» PROBLEM DESCRIPTION
Look through the listing below and write out exactly the lines from the line with "You are a GUI" to the line with "[Fine Boy –", both included, and no others.

» DATA FOR REVIEW
————

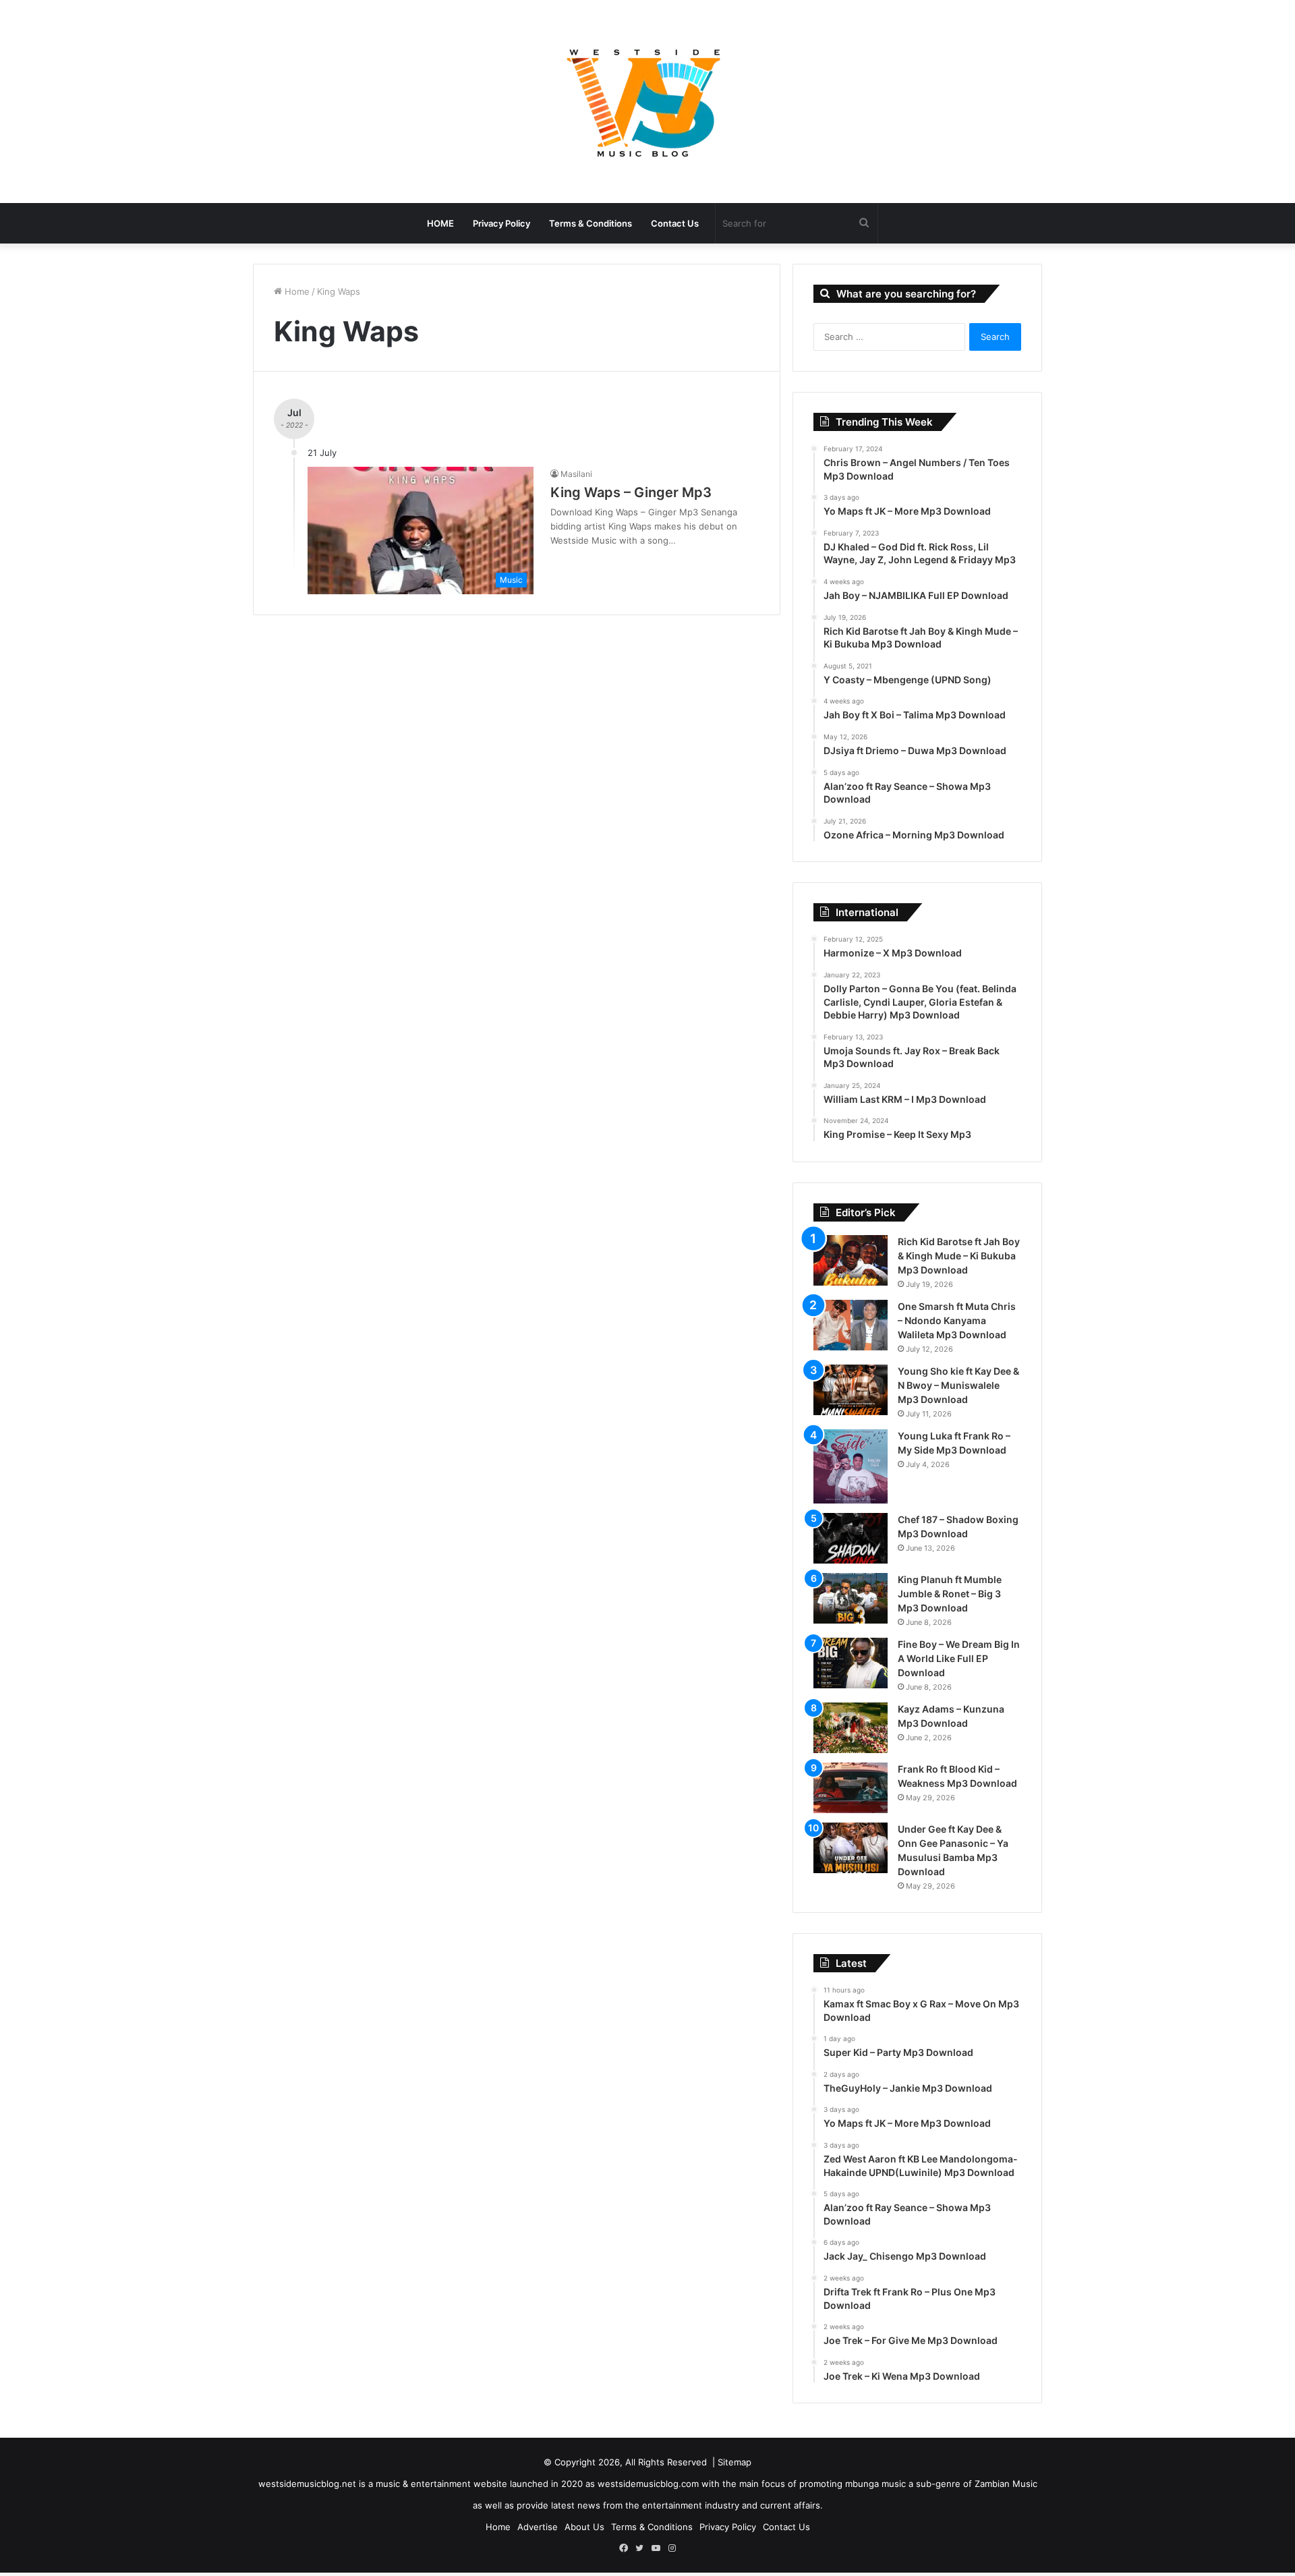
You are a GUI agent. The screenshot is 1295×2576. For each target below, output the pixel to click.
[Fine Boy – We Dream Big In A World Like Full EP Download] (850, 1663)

————

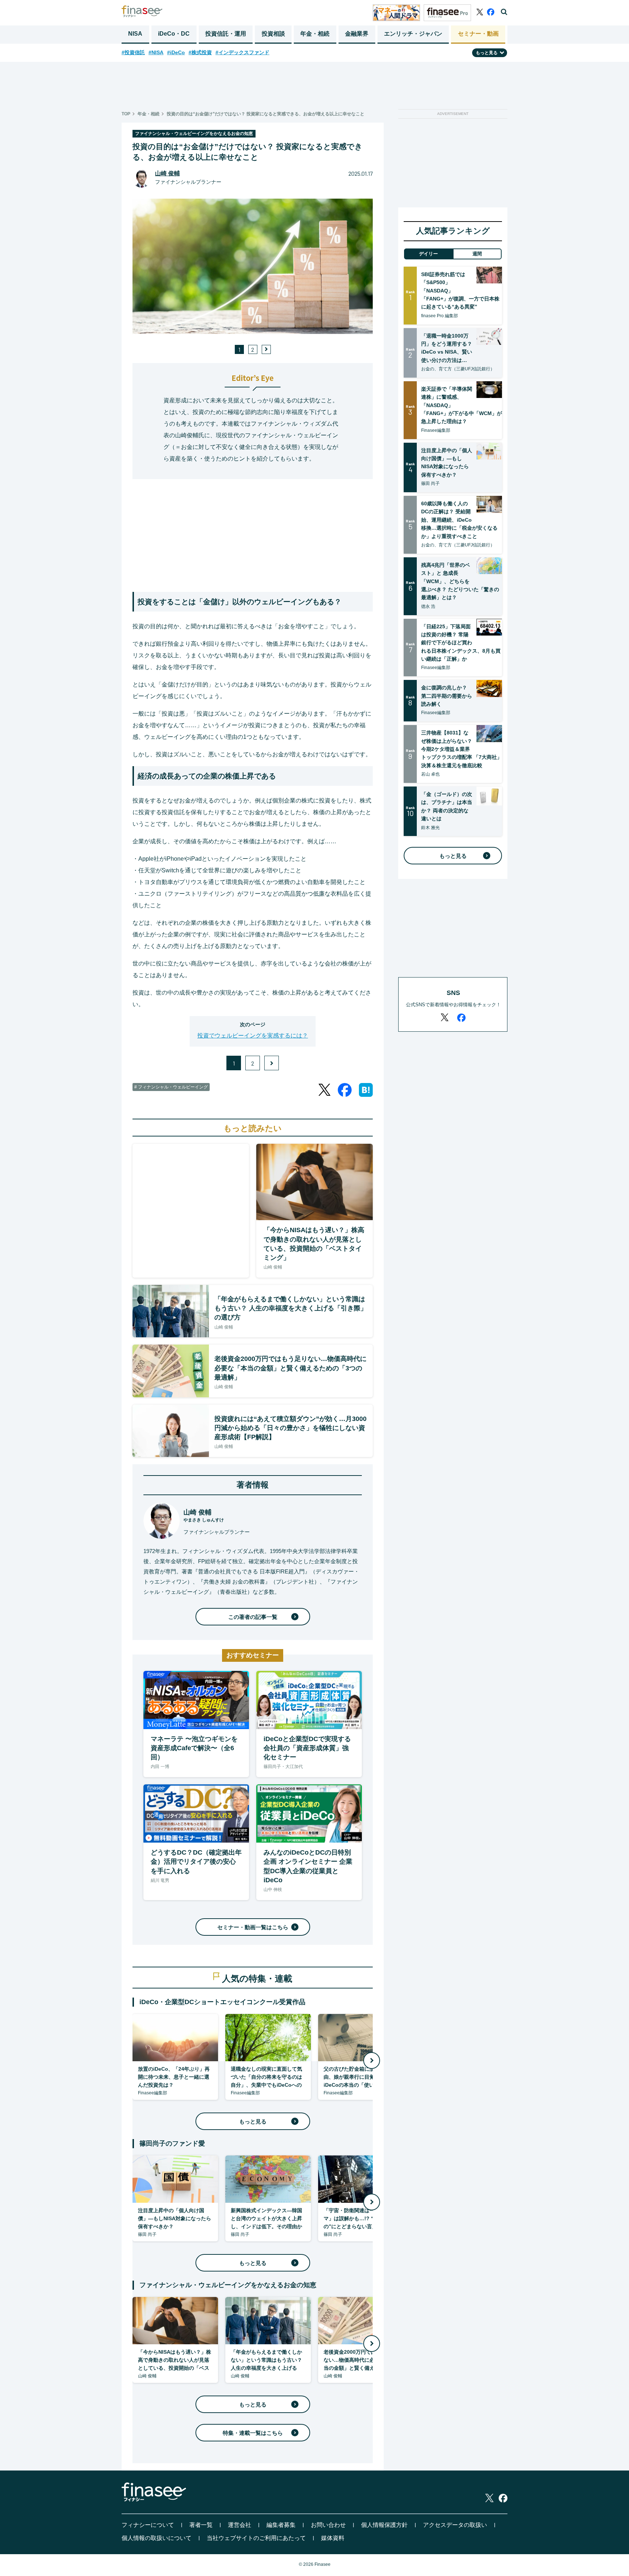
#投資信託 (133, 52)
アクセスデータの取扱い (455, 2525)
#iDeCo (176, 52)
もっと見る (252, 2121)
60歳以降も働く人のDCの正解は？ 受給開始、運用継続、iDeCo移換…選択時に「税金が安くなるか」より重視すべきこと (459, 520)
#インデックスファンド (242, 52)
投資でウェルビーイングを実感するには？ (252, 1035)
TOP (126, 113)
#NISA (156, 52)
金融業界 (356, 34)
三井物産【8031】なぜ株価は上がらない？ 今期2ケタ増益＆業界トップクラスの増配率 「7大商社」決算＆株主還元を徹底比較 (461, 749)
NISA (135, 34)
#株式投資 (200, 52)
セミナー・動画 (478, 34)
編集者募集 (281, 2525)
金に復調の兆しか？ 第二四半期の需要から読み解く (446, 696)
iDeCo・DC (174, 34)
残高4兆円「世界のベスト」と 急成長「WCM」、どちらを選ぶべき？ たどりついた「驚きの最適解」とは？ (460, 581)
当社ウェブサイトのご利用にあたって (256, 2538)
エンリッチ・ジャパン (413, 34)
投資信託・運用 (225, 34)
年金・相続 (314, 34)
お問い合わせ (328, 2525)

————

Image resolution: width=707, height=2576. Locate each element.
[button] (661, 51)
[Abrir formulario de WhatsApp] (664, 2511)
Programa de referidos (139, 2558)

————

» EXPECTED ANSWER
You are a GUI agent. The screenshot is 1295×2576. For each target below, output the pixel to click.
[Fine Boy – We Dream Big In A World Like Full EP Download] (850, 1663)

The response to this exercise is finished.